Extracted text START

From SEO to SEO + AEO + GEO — Web marketing as Context Ops in the AI search era
The era of stacking blue links is over. From here on, the stack you have to build is SEO (entrance) / AEO (the answer) / GEO (the citation).
And the deeper shift is this: marketing is no longer about hacking what humans see — it is about Context Ops, handing the right context to AI agents. Strip out the commodity the AI already knows, and structure first-hand experience only you can give. That is the one path to being cited by AI and chosen by humans.
Web marketing in the AI search era shifts from "getting humans to search" to "getting AI to cite you." From tactics-as-product to a pipeline that operates tacit knowledge into a form the AI can read.
This article assumes the following background. If any are unfamiliar, skim here first.
- SEO (Search Engine Optimization) — getting found in the first place. Crawlability, semantic markup, speed.

Extracted text END
Raw data START

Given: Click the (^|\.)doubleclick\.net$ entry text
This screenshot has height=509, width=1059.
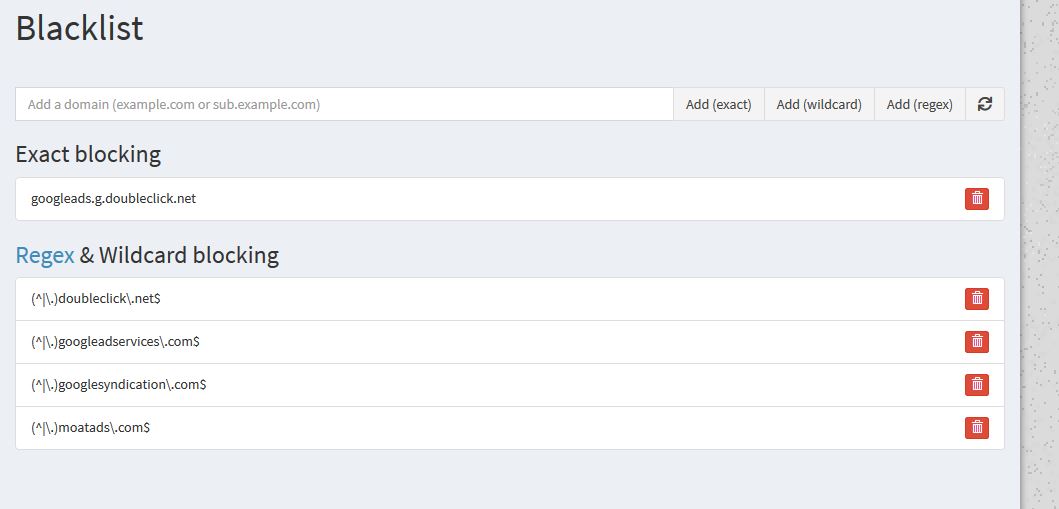Looking at the screenshot, I should point(96,298).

Raw data END

--- Work item ---
Return, word for word, the portion of the article on AI-era web marketing that opens with the words containing "And the deeper" and closes with "semantic markup, speed.".

--- Answer to this exercise ---
And the deeper shift is this: marketing is no longer about hacking what humans see — it is about Context Ops, handing the right context to AI agents. Strip out the commodity the AI already knows, and structure first-hand experience only you can give. That is the one path to being cited by AI and chosen by humans.
Web marketing in the AI search era shifts from "getting humans to search" to "getting AI to cite you." From tactics-as-product to a pipeline that operates tacit knowledge into a form the AI can read.
This article assumes the following background. If any are unfamiliar, skim here first.
- SEO (Search Engine Optimization) — getting found in the first place. Crawlability, semantic markup, speed.